Por: Esteban Carlos Mejía

¡Ay, quién tuviera 4 pesitos!

FRENTE AL PAREDÓN DE LA REVISTA Semana (3 de mayo de 2008), don Fabio Echeverri Correa le dijo a María Isabel Rueda que Colombia “es un país que ha acumulado excrementos, estiércol, podredumbre”. Por eso es bueno, agregó, que “lo metan a la regadera con una barra de jabón, con estropajo y con cepillo de alambre para que lo limpien” ya que “durante 40 ó 50 años no lo bañaron y echó costra”.

Y  a renglón seguido aseveró que antes de las presidencias de Álvaro Uribe Vélez, “aquí no se podía ir a las fincas, no se podía hacer agricultura y ganadería, ni turismo, ni salir (…) El que tenía cuatro pesos los invertía por fuera”.

Eso sí es hablar con propiedad. Fincas, ganados, viajes, inversiones. Pero ¿quién tiene fincas en este país? ¿Los campesinos de Carimagua? No creo. ¿Los sindicalistas de la CUT? Lo dudo: son pobres de cuna. ¿Los pasajeros que se apretujan mañana, tarde y noche en Transmilenio? ¿Los profesores de primaria? ¿Los paramédicos? ¿Los choferes de bus? ¿Los mototaxistas de Montería y Barrancabermeja? No charle pesado, maestro. Ni ellos ni los empleados de la rama jurisdiccional ni los venteros ambulantes ni los policías ni soldados de la Patria ni los millones de habitantes de esta bodega o ex bodega de excrementos llamada Colombia, tienen fincas. Las haciendas, obvio, son de los hacendados. En Córdoba, los Llanos Orientales, el César. La tierra no es de los campesinos que la trabajan, vana ilusión revanchista, la tierra es de los terratenientes. ¿Y quiénes son los principales terratenientes en este país? Pues, según parece, los mafiosos. Que ahora, según se deduce de lo dicho por don Fabio, ya pueden volver a sus haciendas a hacer lo que siempre han hecho.

¿Y quién tiene cuatro pesos? A ver, ¿quién? ¿Los trabajadores de Coltejer? Todavía no: tal vez más tarde, cuando sean propietarios de más del 60% de una empresa al borde de la quiebra, pues acá es costumbre socializar las pérdidas y privatizar las utilidades ¿Entonces? ¿Los emigrados en Nueva York y Miami que se matan trabajando para poder mandar exiguas remesas a sus casas en Cali o Medellín o Bogotá? ¿O los miles de creyentes en pirámides y ouijas? ¡Ay, ojalá me sobraran 4 pesitos! Los invertiría acá en la Patria, con más gusto que un diablo, y no los sacaría al exterior, como dice don Fabio que había que hacer antes cuando aún no nos habían empezado a restregar con estropajo y jabón de barra. ¡Cuatro pesitos! Tocará conseguirlos.
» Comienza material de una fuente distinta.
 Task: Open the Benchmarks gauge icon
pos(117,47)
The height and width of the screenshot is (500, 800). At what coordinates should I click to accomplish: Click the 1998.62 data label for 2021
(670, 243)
Porque “el ambiente es hoy de confianza nacional e internacional”. Lo jura y rejura don Fabio, caballero de industria y ex presidente de una de las asociaciones de empresarios más prepotentes de este país: gracias a Álvaro Uribe y su compañía de aseo, reciclaje y limpieza (regadera, jabón, estropajo y cepillo de alambre, ¡eso sí!), Colombia ya no es el albañal de antes, con la inmundicia a flote, sino un paraíso… el paraíso de los que tienen fincas, ganados y cuatro pesitos para invertir. Bendito sea mi Dios.

Rabito de paja: “¿Qué hay en un nombre?” se preguntaba con deleite, en estas misma páginas de opinión, hace ya algunos años, el buenazo de Antonio Panesso Robledo. Por ejemplo, ¿cómo se llama el presidente del Banco Santander de España, acusado por un fiscal de cometer un delito fiscal en la compra de Banesto, uno de sus principales competidores? Emilio Botín. Tal cual: botín, “beneficio que se obtiene de un robo, atraco o estafa” ¿Qué diablos hay en un nombre? Un rabito de paja.